# Negativ Schlagzeilen über Gentoo - Hab ich was verpasst?

## root_tux_linux

Anscheinend muss mir was entgangen sein, denn laut Artikel von linuxcommunity beschweren sich einige über die Qualität von Gentoo?

http://www.linux-community.de/Internal/Nachrichten/Gentoo-Entwckler-beschwert-sich

Geht das nur mir so oder trifft das echt zu?

----------

## root_tux_linux

 *root_tux_linux wrote:*   

> Anscheinend muss mir was entgangen sein, denn laut Artikel von linuxcommunity beschweren sich einige über die Qualität von Gentoo?
> 
> http://www.linux-community.de/Internal/Nachrichten/Gentoo-Entwckler-beschwert-sich
> 
> Geht das nur mir so oder trifft das echt nicht zu?

 

----------

## disi

Guckst du hier:

https://forums.gentoo.org/viewtopic-t-841778.html

----------

## Max Steel

Hmmm, nicht nur dir ist das wohl vorbeigegangen...

Bis auf den durchgehenden Personenmangel für den Portage-Baum.

----------

## Necoro

Ach ... Diego ist doch irgendwie immer am meckern. Ist wohl auch mit sein Job  :Smile: .

----------

## Grentoo

Es ist eine freie Software, was erwarten die Leute. Ich kann mich nicht beschweren !

----------

## Necoro

 *Grentoo wrote:*   

> Es ist eine freie Software, was erwarten die Leute. Ich kann mich nicht beschweren !

 

Diego ist ein Entwickler ... und dabei auch noch im QA-Team. Es ist sein Job, sich zu beschweren und Schwachstellen anzuprangern. Insofern trifft dein Kommentar nicht zu  :Smile: .

----------

## musv

Nur mal so als Randbemerkung: 

Ich spiel grad mit Arch rum. Das hat gestern KDE4.5 als Update angeboten. Und dann ging nichts mehr. Die Leute haben halt einfach mal vergessen, ein Paket (libdbusmenu-qt ) mit auf den Mirror zu schieben. Mittlerweile soll's wohl vorhanden sein.
::::::::::
Zu bearbeitende Aufgaben:
1. Welchem Team gehört Diego laut dem Forenthread über Gentoo an?
2. Übertragen Sie aus dem Forenthread über Gentoo den Abschnitt von „Diego ist ein“ bis einschließlich „wohl vorhanden sein.“ wortgetreu.
3. Führen Sie den Forenthread über Gentoo im Anschluss an seinen letzten Satz weiter.
Die Datensätze stehen für sich und gehören nicht zum Forenthread über Gentoo.

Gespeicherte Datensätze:
::::::::::
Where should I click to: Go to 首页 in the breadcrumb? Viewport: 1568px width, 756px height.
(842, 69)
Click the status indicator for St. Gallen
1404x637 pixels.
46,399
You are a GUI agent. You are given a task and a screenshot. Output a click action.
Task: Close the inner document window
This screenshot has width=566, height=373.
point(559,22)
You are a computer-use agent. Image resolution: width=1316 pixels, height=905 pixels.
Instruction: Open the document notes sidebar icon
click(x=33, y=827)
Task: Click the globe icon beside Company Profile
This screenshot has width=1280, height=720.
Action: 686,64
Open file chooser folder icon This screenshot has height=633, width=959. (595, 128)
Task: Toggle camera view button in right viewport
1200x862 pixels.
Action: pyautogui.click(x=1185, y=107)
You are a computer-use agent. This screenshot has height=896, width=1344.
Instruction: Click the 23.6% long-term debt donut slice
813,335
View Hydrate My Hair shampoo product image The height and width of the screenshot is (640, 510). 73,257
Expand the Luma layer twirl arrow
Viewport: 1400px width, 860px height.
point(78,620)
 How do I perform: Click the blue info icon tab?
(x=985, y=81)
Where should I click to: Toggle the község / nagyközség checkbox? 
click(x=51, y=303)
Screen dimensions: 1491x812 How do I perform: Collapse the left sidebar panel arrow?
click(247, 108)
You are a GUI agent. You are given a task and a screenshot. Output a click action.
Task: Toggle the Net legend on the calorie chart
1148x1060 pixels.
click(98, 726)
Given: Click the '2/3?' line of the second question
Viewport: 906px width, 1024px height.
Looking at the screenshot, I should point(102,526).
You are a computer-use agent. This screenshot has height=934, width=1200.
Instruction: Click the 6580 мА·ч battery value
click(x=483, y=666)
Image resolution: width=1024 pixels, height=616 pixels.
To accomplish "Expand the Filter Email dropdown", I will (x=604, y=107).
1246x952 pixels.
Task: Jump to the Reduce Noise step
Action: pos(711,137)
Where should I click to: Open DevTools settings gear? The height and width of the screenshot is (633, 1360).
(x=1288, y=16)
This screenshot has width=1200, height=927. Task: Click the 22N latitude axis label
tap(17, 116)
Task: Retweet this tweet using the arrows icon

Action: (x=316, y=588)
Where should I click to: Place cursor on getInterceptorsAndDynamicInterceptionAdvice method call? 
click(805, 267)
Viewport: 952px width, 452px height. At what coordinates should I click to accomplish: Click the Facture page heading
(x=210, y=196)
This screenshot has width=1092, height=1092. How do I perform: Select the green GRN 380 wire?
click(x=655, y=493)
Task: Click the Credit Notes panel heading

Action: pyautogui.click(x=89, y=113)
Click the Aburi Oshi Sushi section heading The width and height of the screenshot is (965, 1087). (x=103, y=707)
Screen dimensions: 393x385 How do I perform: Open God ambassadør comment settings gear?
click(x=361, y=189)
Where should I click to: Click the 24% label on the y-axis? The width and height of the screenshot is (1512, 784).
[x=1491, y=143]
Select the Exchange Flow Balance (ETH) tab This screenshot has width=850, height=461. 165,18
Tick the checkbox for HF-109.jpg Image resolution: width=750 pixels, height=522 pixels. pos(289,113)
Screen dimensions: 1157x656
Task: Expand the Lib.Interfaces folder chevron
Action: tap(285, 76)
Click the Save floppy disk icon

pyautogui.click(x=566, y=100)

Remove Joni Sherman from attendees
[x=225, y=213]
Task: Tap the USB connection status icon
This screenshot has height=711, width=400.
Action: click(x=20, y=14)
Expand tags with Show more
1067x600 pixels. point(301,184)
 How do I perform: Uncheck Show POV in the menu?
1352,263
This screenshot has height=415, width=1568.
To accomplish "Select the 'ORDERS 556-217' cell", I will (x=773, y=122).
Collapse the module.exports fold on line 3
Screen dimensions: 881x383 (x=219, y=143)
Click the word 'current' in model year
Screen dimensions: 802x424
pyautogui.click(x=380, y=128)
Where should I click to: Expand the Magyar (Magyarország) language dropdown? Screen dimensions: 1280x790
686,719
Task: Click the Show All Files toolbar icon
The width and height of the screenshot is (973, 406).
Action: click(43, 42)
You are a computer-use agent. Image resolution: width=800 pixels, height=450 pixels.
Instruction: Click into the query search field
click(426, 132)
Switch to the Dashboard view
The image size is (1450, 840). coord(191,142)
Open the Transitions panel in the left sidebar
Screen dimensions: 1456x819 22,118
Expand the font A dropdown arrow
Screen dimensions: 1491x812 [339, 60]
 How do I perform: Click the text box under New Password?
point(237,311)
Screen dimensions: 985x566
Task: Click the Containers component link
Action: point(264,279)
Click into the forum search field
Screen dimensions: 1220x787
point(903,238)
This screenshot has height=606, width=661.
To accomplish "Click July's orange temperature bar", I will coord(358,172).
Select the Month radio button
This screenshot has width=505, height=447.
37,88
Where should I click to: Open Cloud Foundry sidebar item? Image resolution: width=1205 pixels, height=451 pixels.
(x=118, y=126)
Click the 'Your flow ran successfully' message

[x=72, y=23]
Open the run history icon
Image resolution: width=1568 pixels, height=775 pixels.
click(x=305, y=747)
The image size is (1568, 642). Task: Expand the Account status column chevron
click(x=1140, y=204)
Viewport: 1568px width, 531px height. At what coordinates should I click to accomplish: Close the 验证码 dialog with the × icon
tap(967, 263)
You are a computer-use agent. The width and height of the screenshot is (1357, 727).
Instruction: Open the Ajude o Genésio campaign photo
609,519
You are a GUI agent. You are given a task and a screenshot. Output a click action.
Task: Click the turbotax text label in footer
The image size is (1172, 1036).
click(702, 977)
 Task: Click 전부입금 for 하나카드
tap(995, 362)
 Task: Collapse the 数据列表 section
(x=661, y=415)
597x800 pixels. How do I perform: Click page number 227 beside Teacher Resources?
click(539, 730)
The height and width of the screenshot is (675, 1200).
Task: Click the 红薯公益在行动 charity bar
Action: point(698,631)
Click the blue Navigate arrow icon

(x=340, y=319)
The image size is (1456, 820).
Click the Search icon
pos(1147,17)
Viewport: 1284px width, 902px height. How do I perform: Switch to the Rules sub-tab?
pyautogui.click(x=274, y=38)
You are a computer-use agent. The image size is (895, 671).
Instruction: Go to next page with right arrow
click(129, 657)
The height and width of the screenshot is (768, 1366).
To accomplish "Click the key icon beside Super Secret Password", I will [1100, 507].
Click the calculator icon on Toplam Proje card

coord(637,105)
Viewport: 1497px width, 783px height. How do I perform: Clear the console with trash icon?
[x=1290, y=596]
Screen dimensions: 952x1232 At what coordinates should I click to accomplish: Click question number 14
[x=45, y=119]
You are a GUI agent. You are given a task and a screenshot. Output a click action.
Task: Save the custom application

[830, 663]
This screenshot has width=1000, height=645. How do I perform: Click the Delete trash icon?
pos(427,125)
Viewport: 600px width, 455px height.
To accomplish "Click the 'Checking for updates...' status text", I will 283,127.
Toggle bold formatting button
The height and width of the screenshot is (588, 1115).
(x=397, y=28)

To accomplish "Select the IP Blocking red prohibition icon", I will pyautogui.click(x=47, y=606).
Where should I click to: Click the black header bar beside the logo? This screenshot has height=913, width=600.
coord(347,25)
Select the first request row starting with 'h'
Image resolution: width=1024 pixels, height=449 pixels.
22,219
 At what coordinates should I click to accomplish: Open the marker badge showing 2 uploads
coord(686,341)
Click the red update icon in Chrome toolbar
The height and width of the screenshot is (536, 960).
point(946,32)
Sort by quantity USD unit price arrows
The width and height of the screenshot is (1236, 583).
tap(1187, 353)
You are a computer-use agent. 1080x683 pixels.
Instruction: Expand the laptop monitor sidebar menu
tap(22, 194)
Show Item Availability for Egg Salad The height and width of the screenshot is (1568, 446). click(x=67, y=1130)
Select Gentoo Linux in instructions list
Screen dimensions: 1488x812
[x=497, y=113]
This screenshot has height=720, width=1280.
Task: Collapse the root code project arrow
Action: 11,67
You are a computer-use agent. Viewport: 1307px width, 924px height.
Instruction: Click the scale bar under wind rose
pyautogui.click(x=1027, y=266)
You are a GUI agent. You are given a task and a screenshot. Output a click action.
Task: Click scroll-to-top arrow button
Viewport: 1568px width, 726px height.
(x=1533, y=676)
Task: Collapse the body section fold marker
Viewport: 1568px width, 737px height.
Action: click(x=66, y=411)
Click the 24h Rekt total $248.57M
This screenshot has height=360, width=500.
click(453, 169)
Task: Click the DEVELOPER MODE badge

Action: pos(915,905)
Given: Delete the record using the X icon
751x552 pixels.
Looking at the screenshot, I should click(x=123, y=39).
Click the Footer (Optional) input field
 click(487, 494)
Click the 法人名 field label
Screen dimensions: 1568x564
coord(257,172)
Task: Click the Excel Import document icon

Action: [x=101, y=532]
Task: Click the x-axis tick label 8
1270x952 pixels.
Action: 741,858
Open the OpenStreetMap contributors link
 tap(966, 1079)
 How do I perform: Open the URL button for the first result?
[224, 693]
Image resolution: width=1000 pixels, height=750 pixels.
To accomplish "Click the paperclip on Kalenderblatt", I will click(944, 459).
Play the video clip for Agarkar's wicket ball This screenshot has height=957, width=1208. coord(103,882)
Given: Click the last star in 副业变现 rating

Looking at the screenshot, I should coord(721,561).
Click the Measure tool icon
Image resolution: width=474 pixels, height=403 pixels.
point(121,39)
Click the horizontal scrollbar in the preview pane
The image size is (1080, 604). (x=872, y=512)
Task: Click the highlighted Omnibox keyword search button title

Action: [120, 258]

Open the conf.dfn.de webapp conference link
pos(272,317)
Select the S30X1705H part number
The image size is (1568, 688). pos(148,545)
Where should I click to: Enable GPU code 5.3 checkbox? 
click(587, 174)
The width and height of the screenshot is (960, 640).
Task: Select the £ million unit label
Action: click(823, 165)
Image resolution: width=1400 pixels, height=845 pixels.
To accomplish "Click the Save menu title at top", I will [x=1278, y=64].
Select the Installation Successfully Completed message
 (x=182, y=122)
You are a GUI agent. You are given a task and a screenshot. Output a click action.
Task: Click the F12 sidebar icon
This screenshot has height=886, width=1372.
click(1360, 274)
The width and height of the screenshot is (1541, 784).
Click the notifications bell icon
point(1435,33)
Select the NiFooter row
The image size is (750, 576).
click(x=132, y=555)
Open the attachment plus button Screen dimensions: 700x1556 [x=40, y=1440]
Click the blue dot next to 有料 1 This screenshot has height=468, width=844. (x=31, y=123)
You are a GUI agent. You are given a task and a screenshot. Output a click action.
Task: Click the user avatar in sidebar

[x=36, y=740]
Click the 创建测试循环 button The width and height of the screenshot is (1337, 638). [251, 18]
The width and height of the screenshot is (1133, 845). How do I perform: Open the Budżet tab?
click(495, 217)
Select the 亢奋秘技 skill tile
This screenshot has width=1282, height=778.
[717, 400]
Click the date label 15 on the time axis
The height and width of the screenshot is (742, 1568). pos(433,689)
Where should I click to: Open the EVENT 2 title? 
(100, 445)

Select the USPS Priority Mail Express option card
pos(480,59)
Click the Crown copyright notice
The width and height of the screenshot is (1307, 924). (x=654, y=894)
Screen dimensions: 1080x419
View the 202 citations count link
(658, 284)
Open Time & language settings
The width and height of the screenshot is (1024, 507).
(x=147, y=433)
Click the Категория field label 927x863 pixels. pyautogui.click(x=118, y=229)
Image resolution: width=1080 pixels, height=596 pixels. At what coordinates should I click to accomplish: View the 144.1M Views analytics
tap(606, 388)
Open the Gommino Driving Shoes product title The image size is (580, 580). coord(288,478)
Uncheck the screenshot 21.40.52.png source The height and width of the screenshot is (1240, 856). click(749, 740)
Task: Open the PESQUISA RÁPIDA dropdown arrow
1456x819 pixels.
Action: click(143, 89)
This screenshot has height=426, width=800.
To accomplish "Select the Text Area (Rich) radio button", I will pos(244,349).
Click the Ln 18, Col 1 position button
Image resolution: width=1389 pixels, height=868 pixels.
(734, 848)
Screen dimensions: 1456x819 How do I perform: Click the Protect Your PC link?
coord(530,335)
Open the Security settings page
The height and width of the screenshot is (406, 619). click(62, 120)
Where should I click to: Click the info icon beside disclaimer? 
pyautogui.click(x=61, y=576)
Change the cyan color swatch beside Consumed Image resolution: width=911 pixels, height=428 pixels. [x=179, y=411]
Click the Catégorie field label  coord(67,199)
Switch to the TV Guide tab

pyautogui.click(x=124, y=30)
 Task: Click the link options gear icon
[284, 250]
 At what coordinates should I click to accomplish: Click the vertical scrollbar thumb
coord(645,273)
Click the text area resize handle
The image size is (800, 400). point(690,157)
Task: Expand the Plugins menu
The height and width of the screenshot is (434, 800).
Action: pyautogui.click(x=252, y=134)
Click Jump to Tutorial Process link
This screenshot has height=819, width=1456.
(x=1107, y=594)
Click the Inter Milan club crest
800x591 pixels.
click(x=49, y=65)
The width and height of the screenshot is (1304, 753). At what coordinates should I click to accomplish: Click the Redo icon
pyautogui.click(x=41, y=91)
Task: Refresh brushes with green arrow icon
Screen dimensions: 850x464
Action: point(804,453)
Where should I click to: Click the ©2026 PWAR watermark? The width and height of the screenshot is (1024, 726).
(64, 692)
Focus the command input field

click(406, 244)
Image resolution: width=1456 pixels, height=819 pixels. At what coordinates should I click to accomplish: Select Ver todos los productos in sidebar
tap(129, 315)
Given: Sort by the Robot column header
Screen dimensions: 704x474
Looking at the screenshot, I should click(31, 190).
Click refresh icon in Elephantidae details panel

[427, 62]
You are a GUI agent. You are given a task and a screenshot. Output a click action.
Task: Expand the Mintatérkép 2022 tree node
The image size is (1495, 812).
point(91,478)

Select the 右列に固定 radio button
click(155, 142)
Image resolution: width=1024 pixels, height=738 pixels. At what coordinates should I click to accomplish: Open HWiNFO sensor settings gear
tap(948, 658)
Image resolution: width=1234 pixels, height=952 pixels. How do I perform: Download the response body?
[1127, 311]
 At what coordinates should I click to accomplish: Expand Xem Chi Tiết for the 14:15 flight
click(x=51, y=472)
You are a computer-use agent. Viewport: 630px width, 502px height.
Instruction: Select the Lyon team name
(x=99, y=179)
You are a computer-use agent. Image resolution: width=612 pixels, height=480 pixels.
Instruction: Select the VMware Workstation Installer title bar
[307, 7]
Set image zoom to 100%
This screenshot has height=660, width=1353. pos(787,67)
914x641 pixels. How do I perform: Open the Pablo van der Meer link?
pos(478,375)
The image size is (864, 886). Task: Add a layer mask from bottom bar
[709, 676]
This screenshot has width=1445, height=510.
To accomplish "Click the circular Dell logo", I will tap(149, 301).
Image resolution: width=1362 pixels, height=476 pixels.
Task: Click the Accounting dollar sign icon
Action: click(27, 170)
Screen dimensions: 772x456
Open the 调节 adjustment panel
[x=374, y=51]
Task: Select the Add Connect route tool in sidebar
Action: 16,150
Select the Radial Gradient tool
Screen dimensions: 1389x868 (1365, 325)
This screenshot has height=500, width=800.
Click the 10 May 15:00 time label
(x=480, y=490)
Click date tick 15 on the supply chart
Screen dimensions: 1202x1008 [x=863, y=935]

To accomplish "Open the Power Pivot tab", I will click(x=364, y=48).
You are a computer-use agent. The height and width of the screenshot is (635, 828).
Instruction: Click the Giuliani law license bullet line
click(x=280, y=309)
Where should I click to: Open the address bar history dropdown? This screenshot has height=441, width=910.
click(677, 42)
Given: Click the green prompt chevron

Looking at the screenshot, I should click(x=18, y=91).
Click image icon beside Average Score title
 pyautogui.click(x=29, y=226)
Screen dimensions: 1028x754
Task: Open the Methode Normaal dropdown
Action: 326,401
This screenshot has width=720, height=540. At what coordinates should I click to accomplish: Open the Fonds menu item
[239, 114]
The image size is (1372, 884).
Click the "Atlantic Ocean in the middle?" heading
::::::::::
Ergebnisse je Aufgabe:
1. Dem QA-Team.

2.
Diego ist ein Entwickler ... und dabei auch noch im QA-Team. Es ist sein Job, sich zu beschweren und Schwachstellen anzuprangern. Insofern trifft dein Kommentar nicht zu  :Smile: .

----------

## musv

Nur mal so als Randbemerkung: 

Ich spiel grad mit Arch rum. Das hat gestern KDE4.5 als Update angeboten. Und dann ging nichts mehr. Die Leute haben halt einfach mal vergessen, ein Paket (libdbusmenu-qt ) mit auf den Mirror zu schieben. Mittlerweile soll's wohl vorhanden sein.

3.
----------

## root_tux_linux

 *musv wrote:*   

> Nur mal so als Randbemerkung: 
> 
> Ich spiel grad mit Arch rum. Das hat gestern KDE4.5 als Update angeboten. Und dann ging nichts mehr. Die Leute haben halt einfach mal vergessen, ein Paket (libdbusmenu-qt ) mit auf den Mirror zu schieben. Mittlerweile soll's wohl vorhanden sein.

 

Was ich auch ned versteh ist ja, dass der Herr meckert das Gentoo Jährlich zerschossen wird mit den Updates. 

Jeder passiert das zumindest mir ned Jährlich und  "defekte" Updates seh ich auch bei  Fedora, Gentoo, Arch sogar selbst CentOS hatte schon das ein oder andere buggy Update.

Naja, egal ^ ^

----------

## schachti

 *Necoro wrote:*   

> Ach ... Diego ist doch irgendwie immer am meckern. Ist wohl auch mit sein Job .

 

Ich bin der Meinung, dass er einen richtig guten Job macht und momentan einer derjenigen ist, die gentoo am meisten vorwärts bringen...

----------

## Knieper

Das sehe ich ähnlich. Ich bin zwar nicht immer seiner Meinung, aber auf alle Fälle bringt er das Projekt voran und leistet insgesamt gute Arbeit.

Wieso muss eigentlich jede Distri ihre eigene Paketverwaltung haben? Eine git-basierte Mischung aus T2 und Portage, jede Distri mit ihrem eigenen zusätzlichen Patchset (falls notwendig) und daraus können die meinetwegen auch ihre Binaries generieren.

----------

## toralf

 *Knieper wrote:*   

> Wieso muss eigentlich jede Distri ihre eigene Paketverwaltung haben?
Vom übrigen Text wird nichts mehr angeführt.